水墨画のように、松葉は薄くベタ塗りにし枝は濃い線で描いています。一色の絵の具によってでも濃淡でによって松の全体像を、量感をもって表現しているようです。
「赤色」と「黒色」「緑色」「黄色」などとの調和
多くの明治期の赤九谷は「赤色」だけではなく、「赤色」を主調にしながら「黒色」を配色してバランスをとったと見られます。それは「赤色」の受け取り方が西欧においていろいろあることから “洗練”“落ち着き”“格調”を象徴する「黒色」を取り入れてバランスをとったとみられます。この配色の作例は綿野製の輸出品に多くの作例がみられました。

このほかにも「赤色」を主調としながらも「緑色」「黄色」などを配色している作品が初期の「佐野赤絵」にあります。これは、斉田伊三郎が京都で修業中に、水越輿三兵衛の工房や京友禅にある五彩(臙脂・藍・黄土・草くさ・古代紫)などで学び、初期作品に取り入れた色相とみられ「赤色」を主調とするも「緑色」「黄色」も取り入れたとみられます。

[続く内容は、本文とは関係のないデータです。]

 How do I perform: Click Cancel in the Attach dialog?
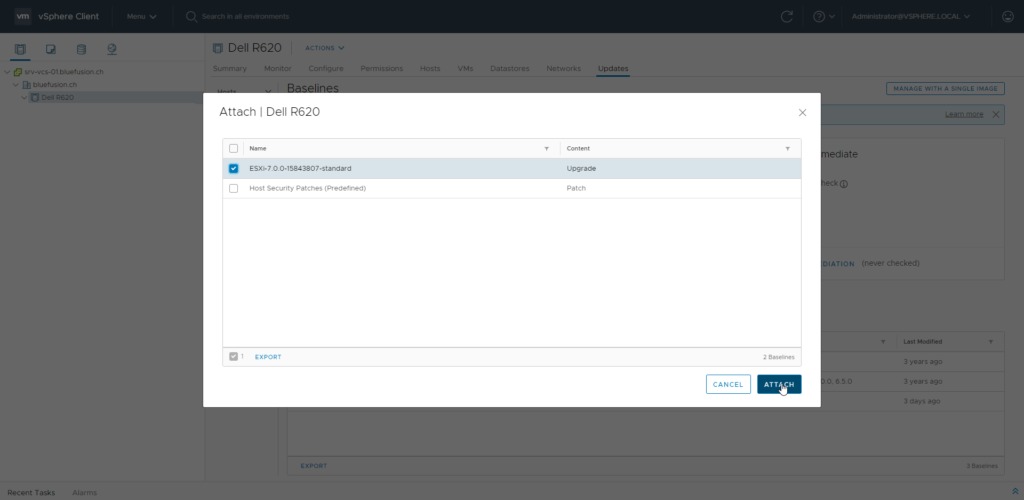point(727,384)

多くの明治期の赤九谷は「赤色」だけではなく、「赤色」を主調にしながら「黒色」を配色してバランスをとったと見られます。それは「赤色」の受け取り方が西欧においていろいろあることから “洗練”“落ち着き”“格調”を象徴する「黒色」を取り入れてバランスをとったとみられます。この配色の作例は綿野製の輸出品にも多くの作例がみられました。
「吹屋弁柄」で描かれた、盛り上がった“切れのある線”

古い「佐野赤絵」の多くは絵付されたところを触ると、絵の具の盛り上がりが感じられるものは少なく「佐野赤絵」の現代の名工 福島武山 氏が制作した画像の酒杯は1mm以下の細い線でも盛り上がりを感じられます。福島氏が「細かくても濃く盛り上がった、指先でも感じることができるような線が理想です」と述べられているとおり、氏の想いや情熱が現れた“盛り上がった線”で小紋を描いた作例であると思います。
いくつかの「佐野赤絵」と明治期の赤九谷を観ていると、多くの名工が「吹屋弁柄」の特性を知り尽くしそれを活かして線描で図案や文様を表わしたと思います。伊三郎はその技法を京都で修得したと考えられ、「佐野九谷」において完成させたたでなく、それを受け継いだ伊三郎の門人が技巧を発揮して作品を広めたことにより、寺井や金沢の九谷焼に大きな影響を及ぼしましたこともわかります。
「佐野赤絵」そのものは戦後一時廃れそうになりましたが、今にそれを受け継いだのが現代の名工と言われる 福島武山 氏です。福島氏は誰に師事するということもなく、自己研鑽によって「佐野赤絵」の技法を再興しました。氏の絵付作業を観ていると、ガラス板の上の「赤色」の絵の具に“すり“を何回か加え、絵の具を筆に含ませて筆先を整えてから、素地の上で筆を走らせ、それがいとも簡単そうに見えても「吹屋弁柄」を知り尽くしてこそ「佐野赤絵」を蘇らせた絵付ができると思われます。